Data for analysis:
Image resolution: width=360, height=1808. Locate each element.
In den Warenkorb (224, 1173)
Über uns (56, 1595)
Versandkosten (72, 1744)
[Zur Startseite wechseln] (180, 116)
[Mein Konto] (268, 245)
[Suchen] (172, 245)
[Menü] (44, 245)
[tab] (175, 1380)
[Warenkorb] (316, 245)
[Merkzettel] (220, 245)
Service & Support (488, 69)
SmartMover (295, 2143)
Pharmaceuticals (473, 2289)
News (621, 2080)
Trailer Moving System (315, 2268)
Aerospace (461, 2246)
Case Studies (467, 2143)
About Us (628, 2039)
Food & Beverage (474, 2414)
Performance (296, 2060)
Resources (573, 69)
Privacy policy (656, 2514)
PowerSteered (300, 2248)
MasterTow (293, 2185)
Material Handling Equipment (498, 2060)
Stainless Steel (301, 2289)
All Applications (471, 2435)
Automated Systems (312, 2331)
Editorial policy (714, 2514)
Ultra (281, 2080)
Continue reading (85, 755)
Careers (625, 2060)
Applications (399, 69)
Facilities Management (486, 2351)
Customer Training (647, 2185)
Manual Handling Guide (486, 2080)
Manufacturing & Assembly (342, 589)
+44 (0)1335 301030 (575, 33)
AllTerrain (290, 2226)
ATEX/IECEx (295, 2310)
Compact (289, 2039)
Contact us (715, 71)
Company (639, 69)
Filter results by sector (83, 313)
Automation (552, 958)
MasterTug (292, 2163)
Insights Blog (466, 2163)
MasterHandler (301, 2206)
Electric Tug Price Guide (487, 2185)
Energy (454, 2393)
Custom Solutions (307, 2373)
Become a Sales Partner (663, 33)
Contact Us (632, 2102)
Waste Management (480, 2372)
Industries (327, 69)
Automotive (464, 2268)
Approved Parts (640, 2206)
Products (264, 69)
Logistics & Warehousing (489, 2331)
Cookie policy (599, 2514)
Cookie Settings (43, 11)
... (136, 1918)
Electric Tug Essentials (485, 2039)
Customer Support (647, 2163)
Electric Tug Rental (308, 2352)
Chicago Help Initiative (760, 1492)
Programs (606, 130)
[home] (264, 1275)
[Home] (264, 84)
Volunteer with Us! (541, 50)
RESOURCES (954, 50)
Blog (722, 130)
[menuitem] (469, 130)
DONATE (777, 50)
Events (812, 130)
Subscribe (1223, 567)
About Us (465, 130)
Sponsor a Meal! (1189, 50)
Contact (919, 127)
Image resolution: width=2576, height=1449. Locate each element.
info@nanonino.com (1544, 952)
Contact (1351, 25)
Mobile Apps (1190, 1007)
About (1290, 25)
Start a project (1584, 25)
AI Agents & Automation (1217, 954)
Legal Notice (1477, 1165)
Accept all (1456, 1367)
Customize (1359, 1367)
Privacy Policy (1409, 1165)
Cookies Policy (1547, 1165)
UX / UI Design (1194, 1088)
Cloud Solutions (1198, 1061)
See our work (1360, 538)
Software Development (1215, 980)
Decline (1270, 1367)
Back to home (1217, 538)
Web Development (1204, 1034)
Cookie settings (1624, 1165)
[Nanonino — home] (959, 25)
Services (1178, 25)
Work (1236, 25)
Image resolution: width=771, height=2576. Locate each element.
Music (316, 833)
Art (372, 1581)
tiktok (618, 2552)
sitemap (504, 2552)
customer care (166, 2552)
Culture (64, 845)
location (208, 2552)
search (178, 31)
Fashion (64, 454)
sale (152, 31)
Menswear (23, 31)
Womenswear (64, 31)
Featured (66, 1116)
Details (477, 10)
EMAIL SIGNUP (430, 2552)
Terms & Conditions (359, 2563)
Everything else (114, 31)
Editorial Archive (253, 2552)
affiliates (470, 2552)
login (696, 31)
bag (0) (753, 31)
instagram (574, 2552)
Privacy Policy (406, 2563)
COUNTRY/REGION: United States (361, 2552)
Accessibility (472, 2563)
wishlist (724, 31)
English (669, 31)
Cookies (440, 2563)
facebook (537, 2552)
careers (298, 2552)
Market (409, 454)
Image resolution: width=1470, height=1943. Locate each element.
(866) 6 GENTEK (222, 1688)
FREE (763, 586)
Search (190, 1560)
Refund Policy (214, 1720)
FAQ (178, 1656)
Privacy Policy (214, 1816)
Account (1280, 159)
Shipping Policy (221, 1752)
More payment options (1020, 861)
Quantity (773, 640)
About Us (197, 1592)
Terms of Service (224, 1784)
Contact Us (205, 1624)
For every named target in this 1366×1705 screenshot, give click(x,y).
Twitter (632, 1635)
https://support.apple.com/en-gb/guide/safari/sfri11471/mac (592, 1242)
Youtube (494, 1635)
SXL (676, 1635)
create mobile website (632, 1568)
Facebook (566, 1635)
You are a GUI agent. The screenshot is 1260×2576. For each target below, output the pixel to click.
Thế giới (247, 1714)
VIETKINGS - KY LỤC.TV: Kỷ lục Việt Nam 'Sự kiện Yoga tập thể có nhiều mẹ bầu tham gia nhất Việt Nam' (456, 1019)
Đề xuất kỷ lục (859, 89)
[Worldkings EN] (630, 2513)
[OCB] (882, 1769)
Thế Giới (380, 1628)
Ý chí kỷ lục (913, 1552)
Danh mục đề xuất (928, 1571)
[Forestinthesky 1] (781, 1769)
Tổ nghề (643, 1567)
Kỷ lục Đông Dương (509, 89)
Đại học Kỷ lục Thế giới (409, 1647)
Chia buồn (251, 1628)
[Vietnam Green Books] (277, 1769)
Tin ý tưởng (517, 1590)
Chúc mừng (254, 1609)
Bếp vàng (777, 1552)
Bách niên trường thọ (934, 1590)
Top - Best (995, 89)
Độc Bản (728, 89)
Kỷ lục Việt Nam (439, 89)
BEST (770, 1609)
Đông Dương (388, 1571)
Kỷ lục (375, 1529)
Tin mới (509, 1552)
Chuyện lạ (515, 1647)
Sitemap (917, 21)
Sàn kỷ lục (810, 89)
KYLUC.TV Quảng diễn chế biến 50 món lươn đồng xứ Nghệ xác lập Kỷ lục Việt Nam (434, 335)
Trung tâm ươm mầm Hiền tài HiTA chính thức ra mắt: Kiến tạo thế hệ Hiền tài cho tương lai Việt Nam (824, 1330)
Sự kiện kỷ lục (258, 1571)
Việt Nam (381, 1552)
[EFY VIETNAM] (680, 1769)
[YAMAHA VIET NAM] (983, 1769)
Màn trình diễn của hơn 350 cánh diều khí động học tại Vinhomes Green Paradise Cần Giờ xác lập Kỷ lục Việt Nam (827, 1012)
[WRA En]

Exercise aim: The records above are to be printed out again exactly, without omission.

Answer section:
Image resolution: width=360, height=1808. Locate each element.
In den Warenkorb (224, 1173)
Über uns (56, 1595)
Versandkosten (72, 1744)
[Zur Startseite wechseln] (180, 116)
[Mein Konto] (268, 245)
[Suchen] (172, 245)
[Menü] (44, 245)
[tab] (175, 1380)
[Warenkorb] (316, 245)
[Merkzettel] (220, 245)
Service & Support (488, 69)
SmartMover (295, 2143)
Pharmaceuticals (473, 2289)
News (621, 2080)
Trailer Moving System (315, 2268)
Aerospace (461, 2246)
Case Studies (467, 2143)
About Us (628, 2039)
Food & Beverage (474, 2414)
Performance (296, 2060)
Resources (573, 69)
Privacy policy (656, 2514)
PowerSteered (300, 2248)
MasterTow (293, 2185)
Material Handling Equipment (498, 2060)
Stainless Steel (301, 2289)
All Applications (471, 2435)
Automated Systems (312, 2331)
Editorial policy (714, 2514)
Ultra (281, 2080)
Continue reading (85, 755)
Careers (625, 2060)
Applications (399, 69)
Facilities Management (486, 2351)
Customer Training (647, 2185)
Manual Handling Guide (486, 2080)
Manufacturing & Assembly (342, 589)
+44 (0)1335 301030 (575, 33)
AllTerrain (290, 2226)
ATEX/IECEx (295, 2310)
Compact (289, 2039)
Contact us (715, 71)
Company (639, 69)
Filter results by sector (83, 313)
Automation (552, 958)
MasterTug (292, 2163)
Insights Blog (466, 2163)
MasterHandler (301, 2206)
Electric Tug Price Guide (487, 2185)
Energy (454, 2393)
Custom Solutions (307, 2373)
Become a Sales Partner (663, 33)
Contact Us (632, 2102)
Waste Management (480, 2372)
Industries (327, 69)
Automotive (464, 2268)
Approved Parts (640, 2206)
Products (264, 69)
Logistics & Warehousing (489, 2331)
Cookie policy (599, 2514)
Cookie Settings (43, 11)
... (136, 1918)
Electric Tug Essentials (485, 2039)
Customer Support (647, 2163)
Electric Tug Rental (308, 2352)
Chicago Help Initiative (760, 1492)
Programs (606, 130)
[home] (264, 1275)
[Home] (264, 84)
Volunteer with Us! (541, 50)
RESOURCES (954, 50)
Blog (722, 130)
[menuitem] (469, 130)
DONATE (777, 50)
Events (812, 130)
Subscribe (1223, 567)
About Us (465, 130)
Sponsor a Meal! (1189, 50)
Contact (919, 127)
Image resolution: width=2576, height=1449. Locate each element.
info@nanonino.com (1544, 952)
Contact (1351, 25)
Mobile Apps (1190, 1007)
About (1290, 25)
Start a project (1584, 25)
AI Agents & Automation (1217, 954)
Legal Notice (1477, 1165)
Accept all (1456, 1367)
Customize (1359, 1367)
Privacy Policy (1409, 1165)
Cookies Policy (1547, 1165)
UX / UI Design (1194, 1088)
Cloud Solutions (1198, 1061)
See our work (1360, 538)
Software Development (1215, 980)
Decline (1270, 1367)
Back to home (1217, 538)
Web Development (1204, 1034)
Cookie settings (1624, 1165)
[Nanonino — home] (959, 25)
Services (1178, 25)
Work (1236, 25)
Image resolution: width=771, height=2576. Locate each element.
Music (316, 833)
Art (372, 1581)
tiktok (618, 2552)
sitemap (504, 2552)
customer care (166, 2552)
Culture (64, 845)
location (208, 2552)
search (178, 31)
Fashion (64, 454)
sale (152, 31)
Menswear (23, 31)
Womenswear (64, 31)
Featured (66, 1116)
Details (477, 10)
EMAIL SIGNUP (430, 2552)
Terms & Conditions (359, 2563)
Everything else (114, 31)
Editorial Archive (253, 2552)
affiliates (470, 2552)
login (696, 31)
bag (0) (753, 31)
instagram (574, 2552)
Privacy Policy (406, 2563)
COUNTRY/REGION: United States (361, 2552)
Accessibility (472, 2563)
wishlist (724, 31)
English (669, 31)
Cookies (440, 2563)
facebook (537, 2552)
careers (298, 2552)
Market (409, 454)
Image resolution: width=1470, height=1943. Locate each element.
(866) 6 GENTEK (222, 1688)
FREE (763, 586)
Search (190, 1560)
Refund Policy (214, 1720)
FAQ (178, 1656)
Privacy Policy (214, 1816)
Account (1280, 159)
Shipping Policy (221, 1752)
More payment options (1020, 861)
Quantity (773, 640)
About Us (197, 1592)
Terms of Service (224, 1784)
Contact Us (205, 1624)
For every named target in this 1366×1705 screenshot, give click(x,y).
Twitter (632, 1635)
https://support.apple.com/en-gb/guide/safari/sfri11471/mac (592, 1242)
Youtube (494, 1635)
SXL (676, 1635)
create mobile website (632, 1568)
Facebook (566, 1635)
You are a GUI agent. The screenshot is 1260×2576. For each target below, output the pixel to click.
Thế giới (247, 1714)
VIETKINGS - KY LỤC.TV: Kỷ lục Việt Nam 'Sự kiện Yoga tập thể có nhiều mẹ bầu tham gia nhất Việt Nam' (456, 1019)
Đề xuất kỷ lục (859, 89)
[Worldkings EN] (630, 2513)
[OCB] (882, 1769)
Thế Giới (380, 1628)
Ý chí kỷ lục (913, 1552)
Danh mục đề xuất (928, 1571)
[Forestinthesky 1] (781, 1769)
Tổ nghề (643, 1567)
Kỷ lục Đông Dương (509, 89)
Đại học Kỷ lục Thế giới (409, 1647)
Chia buồn (251, 1628)
[Vietnam Green Books] (277, 1769)
Tin ý tưởng (517, 1590)
Chúc mừng (254, 1609)
Bếp vàng (777, 1552)
Bách niên trường thọ (934, 1590)
Top - Best (995, 89)
Độc Bản (728, 89)
Kỷ lục Việt Nam (439, 89)
BEST (770, 1609)
Đông Dương (388, 1571)
Kỷ lục (375, 1529)
Tin mới (509, 1552)
Chuyện lạ (515, 1647)
Sitemap (917, 21)
Sàn kỷ lục (810, 89)
KYLUC.TV Quảng diễn chế biến 50 món lươn đồng xứ Nghệ xác lập Kỷ lục Việt Nam (434, 335)
Trung tâm ươm mầm Hiền tài HiTA chính thức ra mắt: Kiến tạo thế hệ Hiền tài cho tương lai Việt Nam (824, 1330)
Sự kiện kỷ lục (258, 1571)
Việt Nam (381, 1552)
[EFY VIETNAM] (680, 1769)
[YAMAHA VIET NAM] (983, 1769)
Màn trình diễn của hơn 350 cánh diều khí động học tại Vinhomes Green Paradise Cần Giờ xác lập Kỷ lục Việt Nam (827, 1012)
[WRA En]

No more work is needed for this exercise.